High sensitivity to mitochondria damage belongs to established differences between stem cells of acute myeloid leukemia (AML) and their healthy counterparts. Mitophagy, as the key mitochondria quality control, is a possible therapy target in AML. However, research in this field requires simple and robust methods for functional measurement of mitochondria clearance.

Methods

We developed protocols to analyze (i) the rate of mitochondria clearance and (ii) total mitochondrial mass and mitochondria polarization using MitoTracker dyes and flow cytometry.
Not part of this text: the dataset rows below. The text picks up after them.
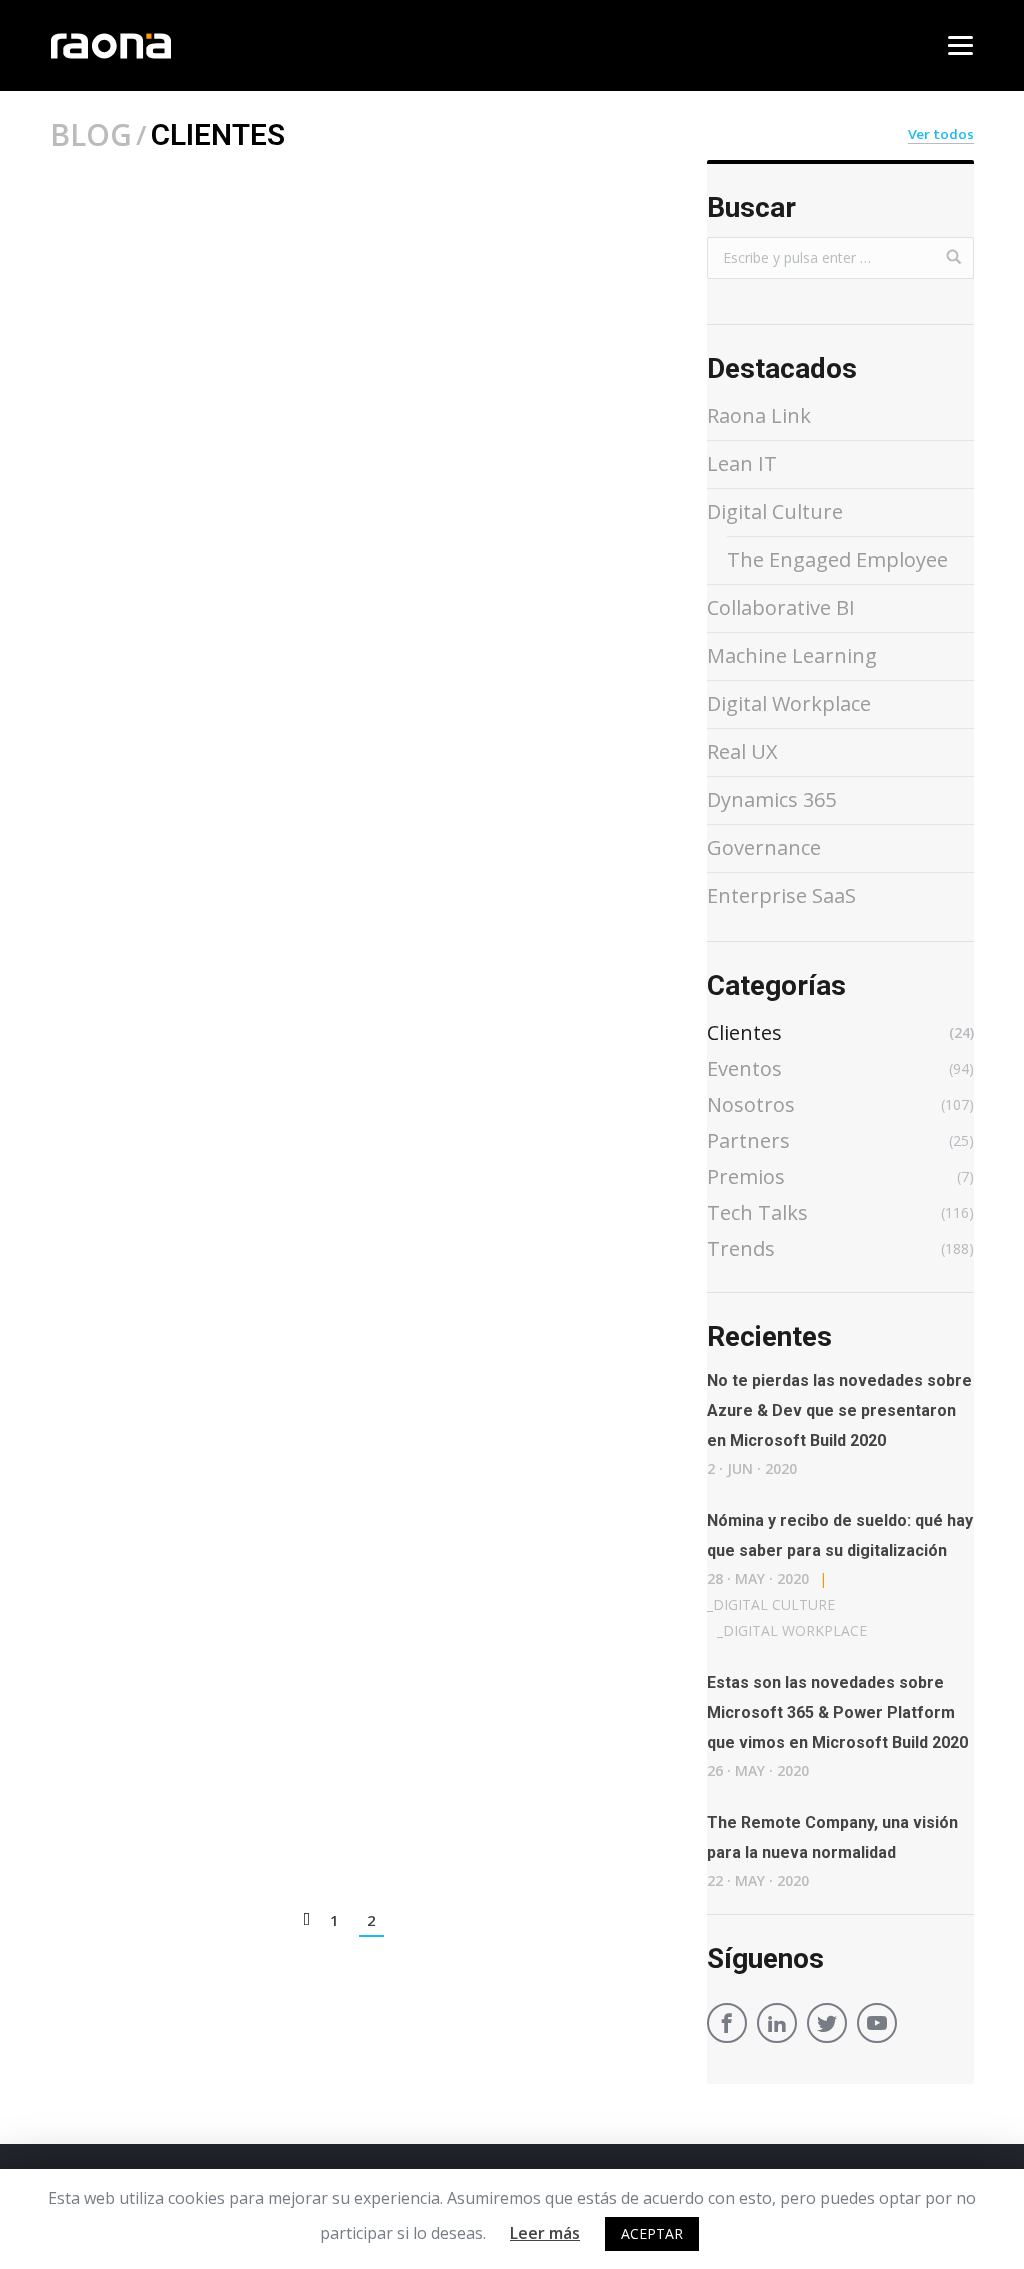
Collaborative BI (781, 607)
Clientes (195, 514)
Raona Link (759, 415)
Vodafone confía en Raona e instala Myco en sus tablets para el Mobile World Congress (349, 567)
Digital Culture (775, 511)
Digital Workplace (789, 703)
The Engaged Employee (837, 559)
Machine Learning (792, 655)
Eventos (272, 514)
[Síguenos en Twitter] (827, 2026)
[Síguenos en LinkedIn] (777, 2026)
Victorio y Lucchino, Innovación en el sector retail (314, 1000)
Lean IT (742, 463)
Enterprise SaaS (781, 895)
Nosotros (289, 1800)
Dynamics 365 (771, 799)
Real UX (742, 751)
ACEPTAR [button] (652, 2233)
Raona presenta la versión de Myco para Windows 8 (324, 1839)
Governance (764, 847)
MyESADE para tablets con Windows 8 (252, 1420)
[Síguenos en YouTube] (877, 2026)
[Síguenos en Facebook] (727, 2026)
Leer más (545, 2233)
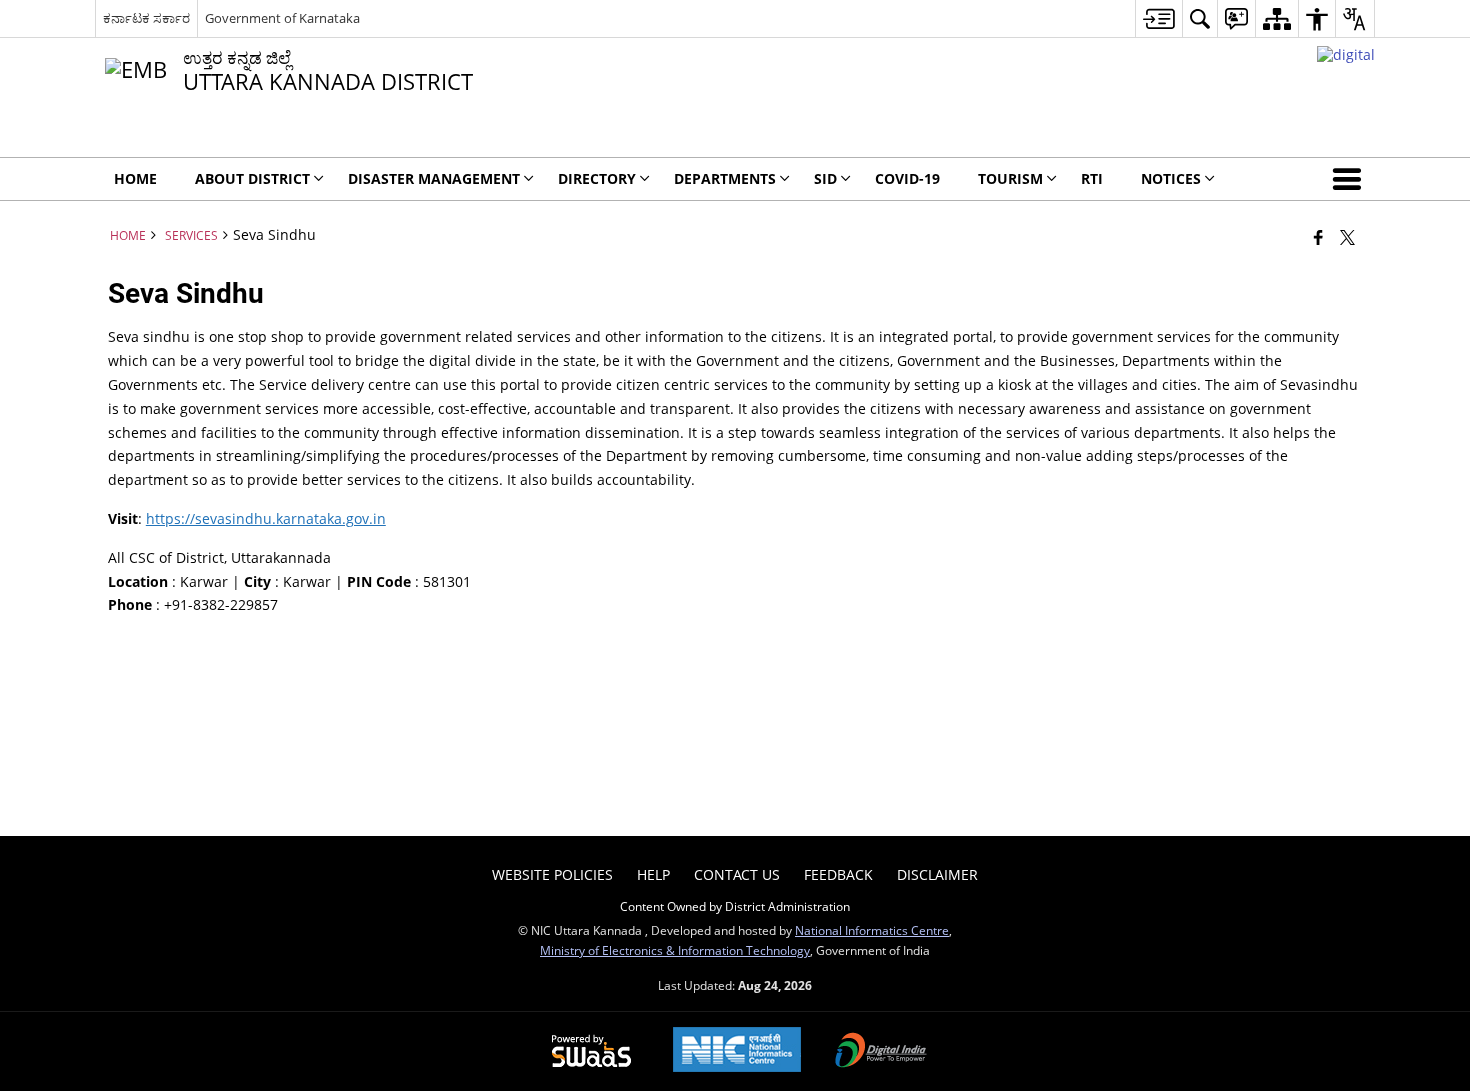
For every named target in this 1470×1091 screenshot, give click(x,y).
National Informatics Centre (872, 930)
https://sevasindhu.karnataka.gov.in (266, 518)
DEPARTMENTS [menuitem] (725, 178)
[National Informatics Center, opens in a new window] (737, 1051)
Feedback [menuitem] (838, 874)
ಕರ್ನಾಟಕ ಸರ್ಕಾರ (146, 18)
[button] (1351, 179)
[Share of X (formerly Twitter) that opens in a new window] (1347, 237)
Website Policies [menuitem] (552, 874)
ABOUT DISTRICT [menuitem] (252, 178)
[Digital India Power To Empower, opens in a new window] (881, 1052)
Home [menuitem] (135, 178)
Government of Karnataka (282, 18)
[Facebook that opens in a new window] (1318, 237)
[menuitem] (1158, 18)
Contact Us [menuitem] (737, 874)
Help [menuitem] (653, 874)
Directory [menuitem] (597, 178)
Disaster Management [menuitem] (434, 178)
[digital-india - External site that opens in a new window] (1346, 54)
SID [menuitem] (825, 178)
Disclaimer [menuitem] (937, 874)
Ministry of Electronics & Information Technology (675, 950)
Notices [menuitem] (1171, 178)
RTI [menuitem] (1092, 178)
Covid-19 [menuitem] (907, 178)
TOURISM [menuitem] (1010, 178)
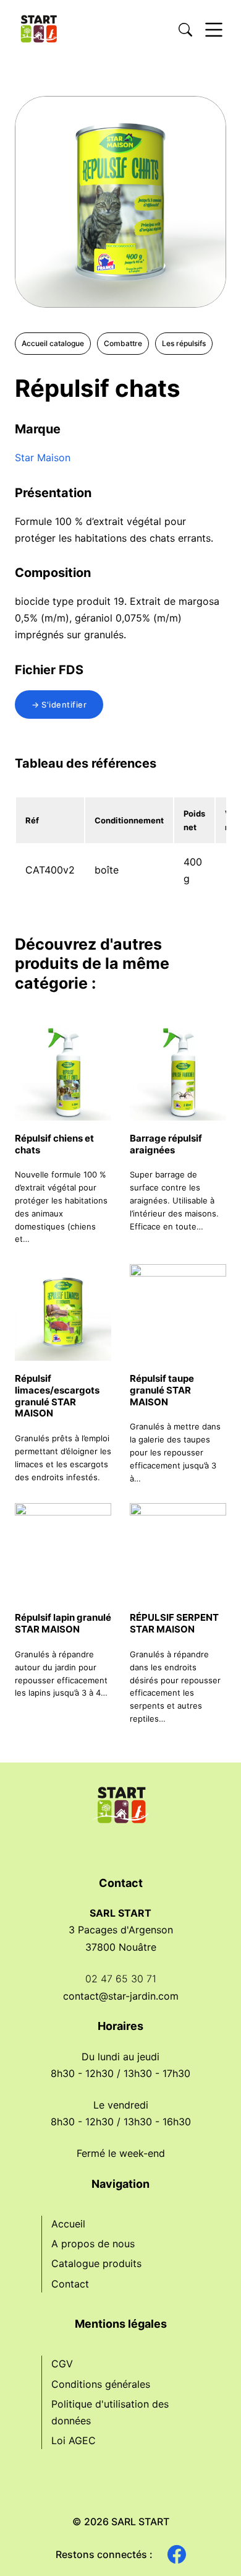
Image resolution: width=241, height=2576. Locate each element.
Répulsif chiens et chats (54, 1144)
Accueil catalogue (53, 343)
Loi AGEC (73, 2440)
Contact (70, 2284)
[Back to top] (210, 2545)
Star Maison (42, 457)
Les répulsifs (184, 343)
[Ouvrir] (213, 29)
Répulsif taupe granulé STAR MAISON (162, 1390)
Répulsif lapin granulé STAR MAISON (63, 1623)
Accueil (68, 2224)
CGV (62, 2363)
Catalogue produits (96, 2263)
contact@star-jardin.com (121, 1996)
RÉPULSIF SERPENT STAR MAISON (174, 1623)
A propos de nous (93, 2243)
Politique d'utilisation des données (110, 2412)
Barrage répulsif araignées (166, 1144)
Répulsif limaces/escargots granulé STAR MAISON (57, 1396)
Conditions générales (100, 2384)
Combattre (123, 343)
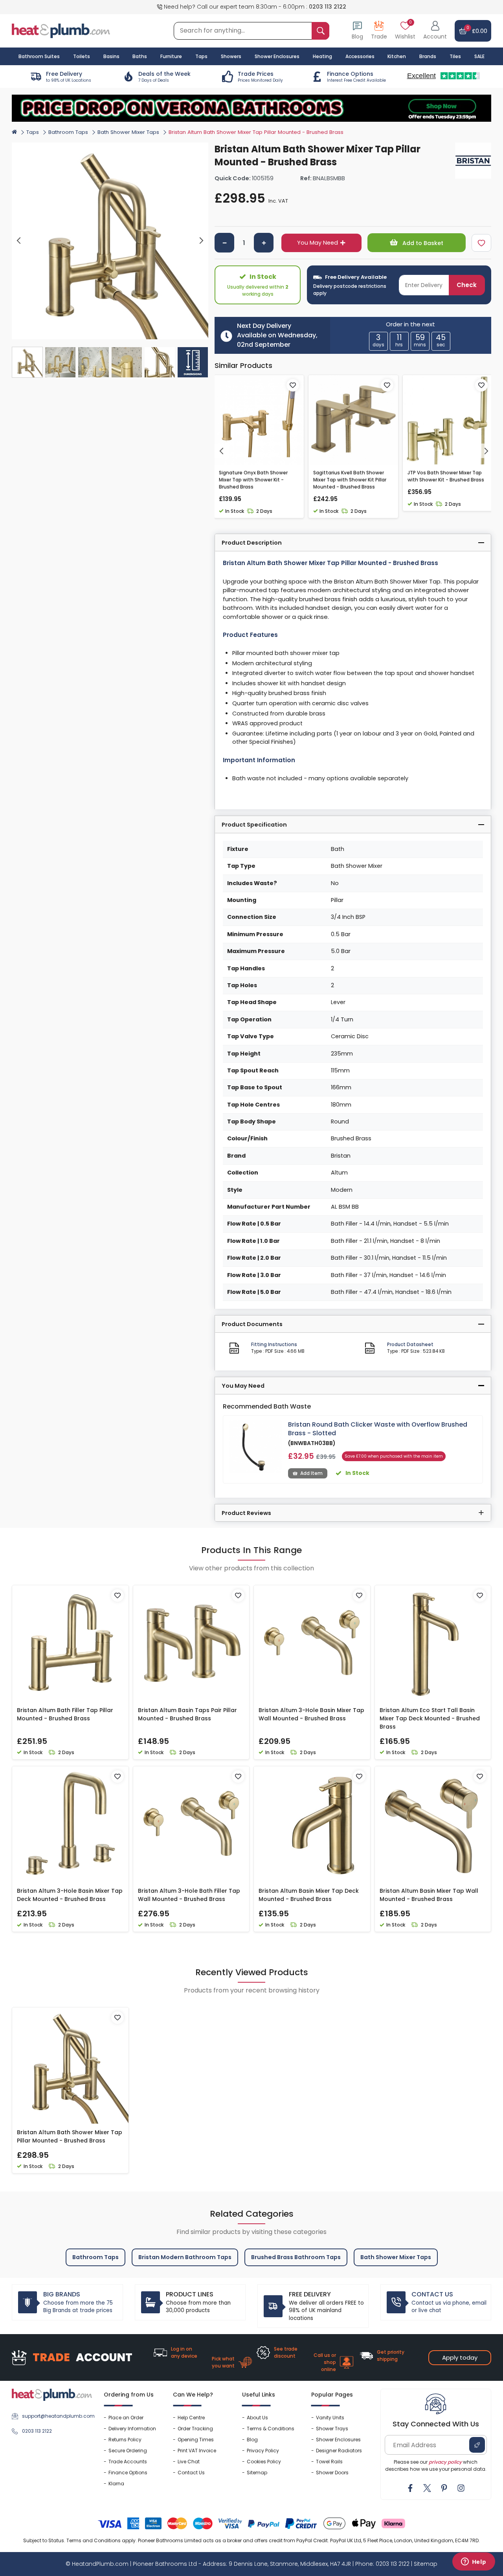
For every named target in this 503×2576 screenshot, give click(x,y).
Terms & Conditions (270, 2428)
Substantial improvement was achieved by incorporating (i) a proliferation dye to account for the effect of cell division on mitochondria content and (ii) reference cells to compensate for variable cell density. These protocols were tested in 12 leukemia cell lines with different variants of the tumor suppresor TP53, as well as the adherent cell line HS-5.

Results

Repeated analyses confirmed high sensitivity and reproducibility of our protocols. The mitophagy rate in p53-null cells was higher compared to cells with the wild-type p53. Mitophagy inhibition was associated with an increase of the total mitochondria mass. The impact of mitophagy inhibition on mitochondria polarization was context-dependent: mitochondria depolarization was associated with cell death induction whereas hyperpolarization was observed during cell recovery in resistant cell lines.

Conclusion

Our optimized protocols represent a useful tool for analysis of mitophagy and mitochondria content in various cell types.